Problem details »
The answer should consist of all the entries, repeated word for word.

Stored entries »
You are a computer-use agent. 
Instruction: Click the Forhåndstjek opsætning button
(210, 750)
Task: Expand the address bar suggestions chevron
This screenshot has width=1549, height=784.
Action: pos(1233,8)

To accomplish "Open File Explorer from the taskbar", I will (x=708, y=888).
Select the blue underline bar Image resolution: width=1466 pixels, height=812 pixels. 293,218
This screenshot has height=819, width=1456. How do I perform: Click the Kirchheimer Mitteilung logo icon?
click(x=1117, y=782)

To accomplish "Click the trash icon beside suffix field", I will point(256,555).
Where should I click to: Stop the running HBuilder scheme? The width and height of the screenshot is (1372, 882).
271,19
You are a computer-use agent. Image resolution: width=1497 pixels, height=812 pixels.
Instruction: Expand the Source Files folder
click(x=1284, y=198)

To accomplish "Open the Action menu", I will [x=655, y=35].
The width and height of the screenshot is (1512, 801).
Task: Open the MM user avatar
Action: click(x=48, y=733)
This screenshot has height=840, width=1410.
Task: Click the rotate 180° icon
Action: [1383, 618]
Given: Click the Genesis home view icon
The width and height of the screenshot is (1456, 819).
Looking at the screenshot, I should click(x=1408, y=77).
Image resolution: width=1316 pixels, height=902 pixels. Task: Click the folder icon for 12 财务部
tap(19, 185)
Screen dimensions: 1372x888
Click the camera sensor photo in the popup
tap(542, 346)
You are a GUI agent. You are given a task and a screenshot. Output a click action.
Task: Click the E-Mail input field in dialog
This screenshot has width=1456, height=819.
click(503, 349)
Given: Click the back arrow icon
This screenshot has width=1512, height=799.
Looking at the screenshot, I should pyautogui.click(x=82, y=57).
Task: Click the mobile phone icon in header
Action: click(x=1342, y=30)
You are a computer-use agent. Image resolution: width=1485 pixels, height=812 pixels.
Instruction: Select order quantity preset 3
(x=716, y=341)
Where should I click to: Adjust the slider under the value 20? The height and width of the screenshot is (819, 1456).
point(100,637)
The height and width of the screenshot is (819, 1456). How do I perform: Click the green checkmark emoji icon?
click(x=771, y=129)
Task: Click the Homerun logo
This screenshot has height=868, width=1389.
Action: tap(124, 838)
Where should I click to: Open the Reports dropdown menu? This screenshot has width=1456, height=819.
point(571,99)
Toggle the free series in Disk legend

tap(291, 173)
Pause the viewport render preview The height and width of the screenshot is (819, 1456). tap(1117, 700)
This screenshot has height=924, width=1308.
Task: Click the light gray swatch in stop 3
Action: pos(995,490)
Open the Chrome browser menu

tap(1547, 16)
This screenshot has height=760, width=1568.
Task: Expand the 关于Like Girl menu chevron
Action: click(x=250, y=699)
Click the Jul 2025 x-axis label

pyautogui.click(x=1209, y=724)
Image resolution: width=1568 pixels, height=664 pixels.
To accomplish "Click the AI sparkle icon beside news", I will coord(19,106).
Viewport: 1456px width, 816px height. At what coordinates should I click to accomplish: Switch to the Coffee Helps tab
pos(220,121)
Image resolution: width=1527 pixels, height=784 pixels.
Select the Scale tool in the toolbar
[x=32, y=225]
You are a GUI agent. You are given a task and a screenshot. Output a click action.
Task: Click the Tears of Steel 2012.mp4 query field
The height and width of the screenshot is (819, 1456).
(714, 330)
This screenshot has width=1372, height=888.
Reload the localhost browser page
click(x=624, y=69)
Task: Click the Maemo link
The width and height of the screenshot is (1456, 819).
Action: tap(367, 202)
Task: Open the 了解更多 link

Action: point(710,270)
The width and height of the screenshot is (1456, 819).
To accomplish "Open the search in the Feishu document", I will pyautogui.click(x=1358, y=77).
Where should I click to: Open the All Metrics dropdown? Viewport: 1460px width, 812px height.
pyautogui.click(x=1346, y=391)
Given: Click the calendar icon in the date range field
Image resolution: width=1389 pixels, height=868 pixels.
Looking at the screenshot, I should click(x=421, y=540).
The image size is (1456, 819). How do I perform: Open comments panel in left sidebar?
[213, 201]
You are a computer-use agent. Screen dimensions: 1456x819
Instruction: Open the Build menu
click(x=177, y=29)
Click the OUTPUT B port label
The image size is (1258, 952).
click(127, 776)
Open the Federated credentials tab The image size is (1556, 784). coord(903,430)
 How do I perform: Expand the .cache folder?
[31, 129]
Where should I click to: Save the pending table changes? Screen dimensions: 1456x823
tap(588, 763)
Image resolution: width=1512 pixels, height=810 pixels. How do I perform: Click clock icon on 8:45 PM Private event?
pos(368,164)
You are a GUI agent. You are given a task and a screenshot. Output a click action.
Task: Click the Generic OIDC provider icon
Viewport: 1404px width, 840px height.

Output for this exercise »
You are a computer-use agent. 
Instruction: Click the Forhåndstjek opsætning button
(210, 750)
Task: Expand the address bar suggestions chevron
This screenshot has width=1549, height=784.
Action: pos(1233,8)

To accomplish "Open File Explorer from the taskbar", I will (x=708, y=888).
Select the blue underline bar Image resolution: width=1466 pixels, height=812 pixels. 293,218
This screenshot has height=819, width=1456. How do I perform: Click the Kirchheimer Mitteilung logo icon?
click(x=1117, y=782)

To accomplish "Click the trash icon beside suffix field", I will point(256,555).
Where should I click to: Stop the running HBuilder scheme? The width and height of the screenshot is (1372, 882).
271,19
You are a computer-use agent. Image resolution: width=1497 pixels, height=812 pixels.
Instruction: Expand the Source Files folder
click(x=1284, y=198)

To accomplish "Open the Action menu", I will [x=655, y=35].
The width and height of the screenshot is (1512, 801).
Task: Open the MM user avatar
Action: click(x=48, y=733)
This screenshot has height=840, width=1410.
Task: Click the rotate 180° icon
Action: [1383, 618]
Given: Click the Genesis home view icon
The width and height of the screenshot is (1456, 819).
Looking at the screenshot, I should click(x=1408, y=77).
Image resolution: width=1316 pixels, height=902 pixels. Task: Click the folder icon for 12 财务部
tap(19, 185)
Screen dimensions: 1372x888
Click the camera sensor photo in the popup
tap(542, 346)
You are a GUI agent. You are given a task and a screenshot. Output a click action.
Task: Click the E-Mail input field in dialog
This screenshot has width=1456, height=819.
click(503, 349)
Given: Click the back arrow icon
This screenshot has width=1512, height=799.
Looking at the screenshot, I should pyautogui.click(x=82, y=57).
Task: Click the mobile phone icon in header
Action: click(x=1342, y=30)
You are a computer-use agent. Image resolution: width=1485 pixels, height=812 pixels.
Instruction: Select order quantity preset 3
(x=716, y=341)
Where should I click to: Adjust the slider under the value 20? The height and width of the screenshot is (819, 1456).
point(100,637)
The height and width of the screenshot is (819, 1456). How do I perform: Click the green checkmark emoji icon?
click(x=771, y=129)
Task: Click the Homerun logo
This screenshot has height=868, width=1389.
Action: tap(124, 838)
Where should I click to: Open the Reports dropdown menu? This screenshot has width=1456, height=819.
point(571,99)
Toggle the free series in Disk legend

tap(291, 173)
Pause the viewport render preview The height and width of the screenshot is (819, 1456). tap(1117, 700)
This screenshot has height=924, width=1308.
Task: Click the light gray swatch in stop 3
Action: pos(995,490)
Open the Chrome browser menu

tap(1547, 16)
This screenshot has height=760, width=1568.
Task: Expand the 关于Like Girl menu chevron
Action: click(x=250, y=699)
Click the Jul 2025 x-axis label

pyautogui.click(x=1209, y=724)
Image resolution: width=1568 pixels, height=664 pixels.
To accomplish "Click the AI sparkle icon beside news", I will coord(19,106).
Viewport: 1456px width, 816px height. At what coordinates should I click to accomplish: Switch to the Coffee Helps tab
pos(220,121)
Image resolution: width=1527 pixels, height=784 pixels.
Select the Scale tool in the toolbar
[x=32, y=225]
You are a GUI agent. You are given a task and a screenshot. Output a click action.
Task: Click the Tears of Steel 2012.mp4 query field
The height and width of the screenshot is (819, 1456).
(714, 330)
This screenshot has width=1372, height=888.
Reload the localhost browser page
click(x=624, y=69)
Task: Click the Maemo link
The width and height of the screenshot is (1456, 819).
Action: tap(367, 202)
Task: Open the 了解更多 link

Action: point(710,270)
The width and height of the screenshot is (1456, 819).
To accomplish "Open the search in the Feishu document", I will pyautogui.click(x=1358, y=77).
Where should I click to: Open the All Metrics dropdown? Viewport: 1460px width, 812px height.
pyautogui.click(x=1346, y=391)
Given: Click the calendar icon in the date range field
Image resolution: width=1389 pixels, height=868 pixels.
Looking at the screenshot, I should click(x=421, y=540).
The image size is (1456, 819). How do I perform: Open comments panel in left sidebar?
[213, 201]
You are a computer-use agent. Screen dimensions: 1456x819
Instruction: Open the Build menu
click(x=177, y=29)
Click the OUTPUT B port label
The image size is (1258, 952).
click(127, 776)
Open the Federated credentials tab The image size is (1556, 784). coord(903,430)
 How do I perform: Expand the .cache folder?
[31, 129]
Where should I click to: Save the pending table changes? Screen dimensions: 1456x823
tap(588, 763)
Image resolution: width=1512 pixels, height=810 pixels. How do I perform: Click clock icon on 8:45 PM Private event?
pos(368,164)
You are a GUI agent. You are given a task and a screenshot. Output a click action.
Task: Click the Generic OIDC provider icon
Viewport: 1404px width, 840px height.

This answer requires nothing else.